Она чуть не стащила Люсю с койки и «манакала» до тех пор, пока Люся не сказала ей заветного «мана, мана». То есть в переводе на человеческий язык подтвердила, что принадлежит Тасе целиком и полностью и что любит ее. Только тогда Тася успокоилась.
Расскажу про один курьезный случай. Двадцатилетняя Тася по своей комплекции походила на тринадцатилетнего подростка — ни груди, ни бедер, никаких других женских признаков и совсем детское личико. А по интеллекту — сущий младенец.
Однажды в туалете потекла батарея, и няни, как всегда, направили безропотную Тасю подтирать воду. Няни вообще активно использовали всех ходячих инвалидов, мало-мальски владеющих руками.
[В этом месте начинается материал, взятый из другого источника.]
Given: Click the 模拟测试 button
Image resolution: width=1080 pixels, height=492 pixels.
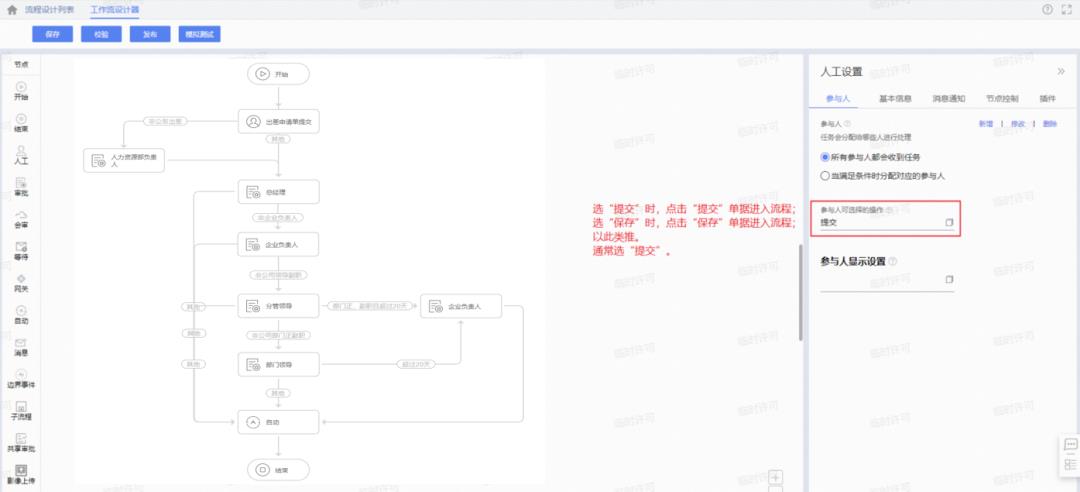Looking at the screenshot, I should (199, 34).
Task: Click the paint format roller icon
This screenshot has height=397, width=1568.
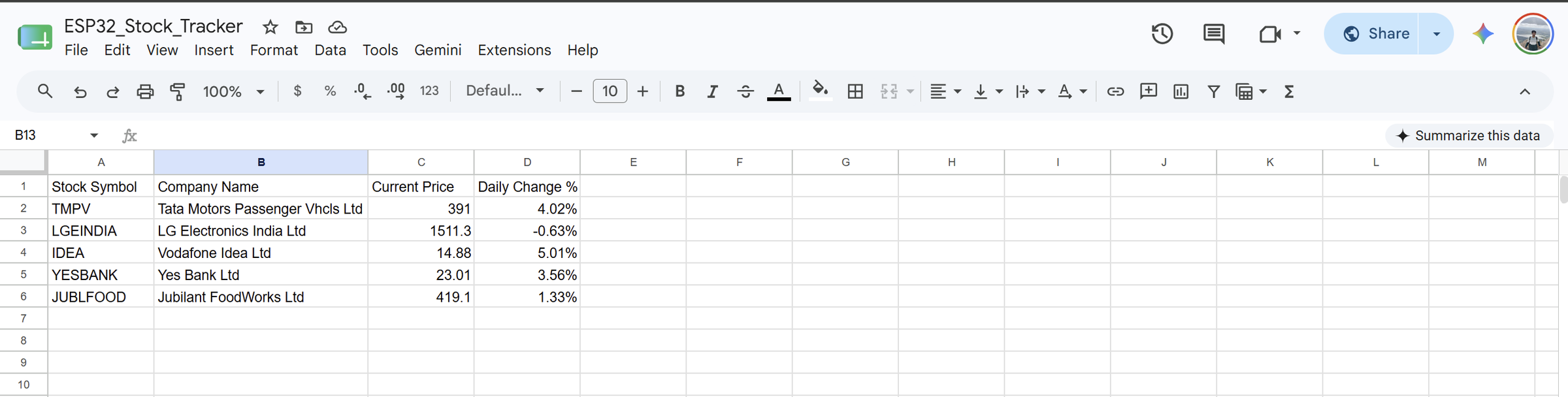Action: tap(178, 91)
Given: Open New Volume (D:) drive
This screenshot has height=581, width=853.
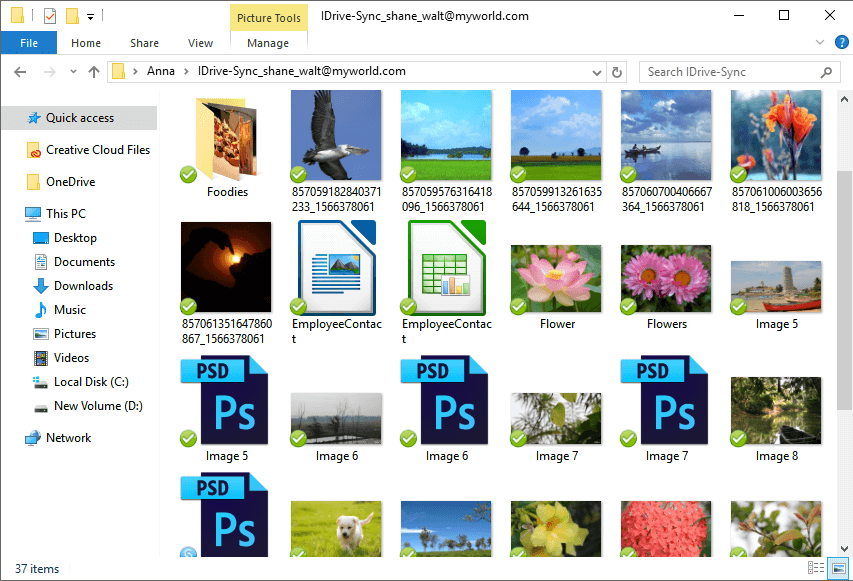Looking at the screenshot, I should pyautogui.click(x=98, y=406).
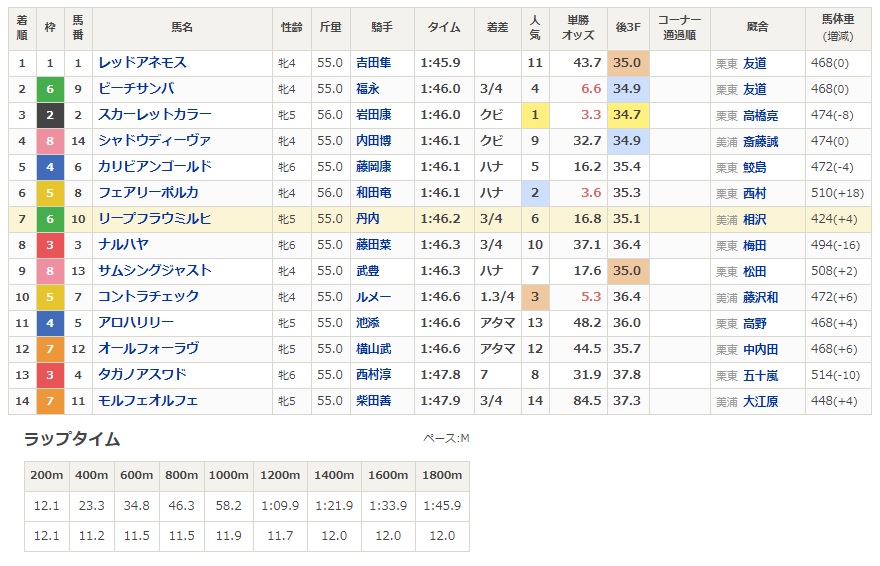Open trainer link 藤沢和
The image size is (880, 566).
click(x=760, y=297)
Таська с самого утра «пласталась» в туалете, старательно убирая воду, а та все прибывала. И, видимо, ей это надоело, она обозлилась на батарею, шустро сняла ее с крюка, на котором та крепилась, выдрала из трубы и вытащила в коридор.
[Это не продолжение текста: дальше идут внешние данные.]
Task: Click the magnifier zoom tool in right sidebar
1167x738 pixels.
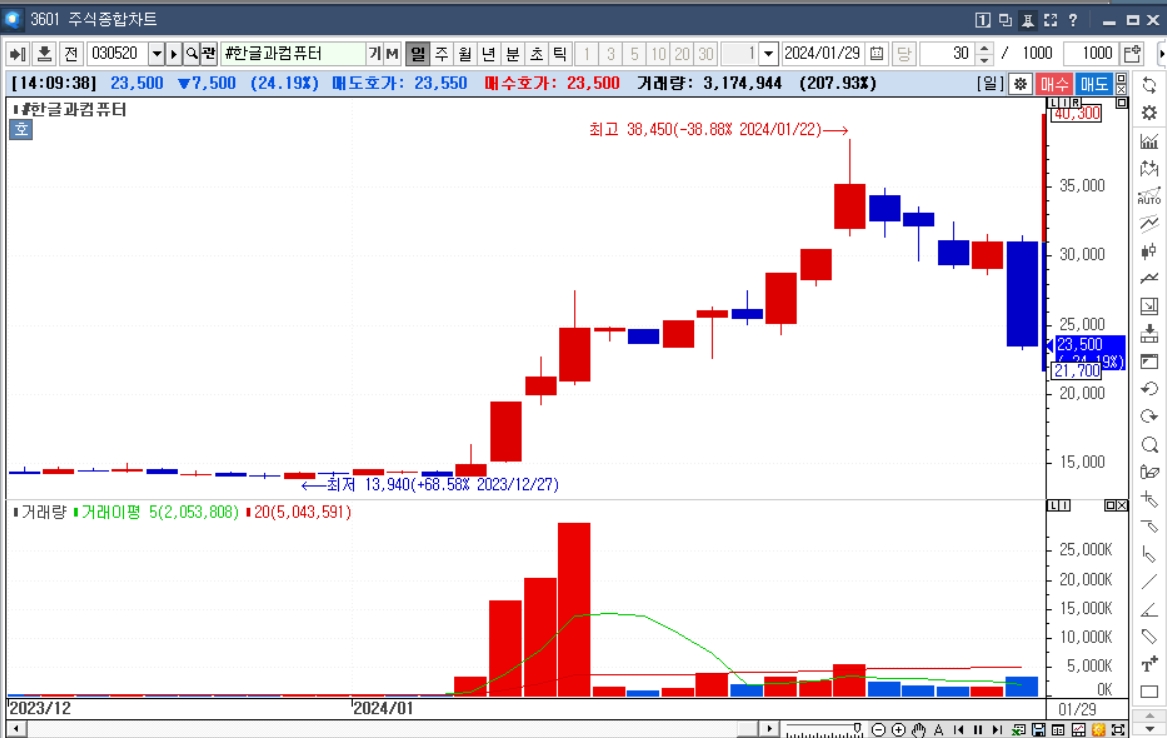Action: click(1149, 445)
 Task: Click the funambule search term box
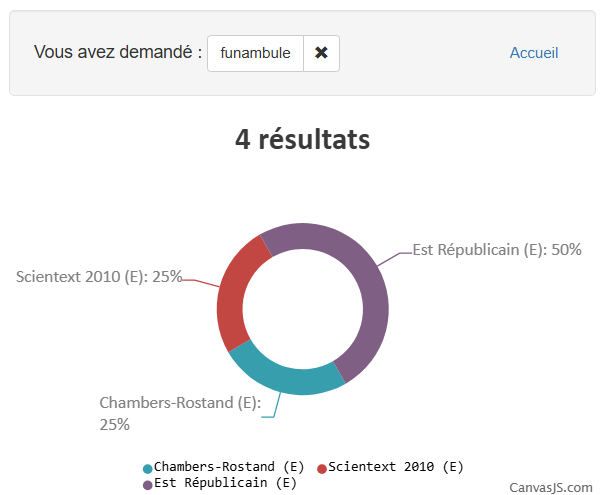[256, 53]
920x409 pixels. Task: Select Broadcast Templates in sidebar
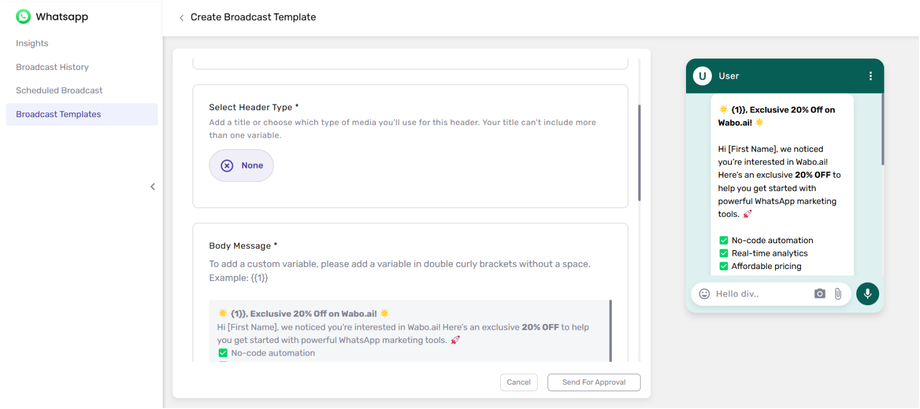pos(58,114)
Мы с Люсей сидели в палате, когда услышали металлический лязг, доносящийся из коридора. Я выехала в коридор и увидела, как слесарь Саня, громила-мордоворот, и двое его нехилых подручных, пыхтя, затаскивают какой-то объемный предмет в туалет и при этом отчаянно матерятся, а рядом стоят няни и тоже сыплют отборным матом. Оказывается, слесарь Саня орал матом на нянечек, решив, что это они коллективно сняли батарею, чтобы позлить его. А няни доказывали, что батарею сняла тщедушная Таська, чему Саня никак не мог поверить.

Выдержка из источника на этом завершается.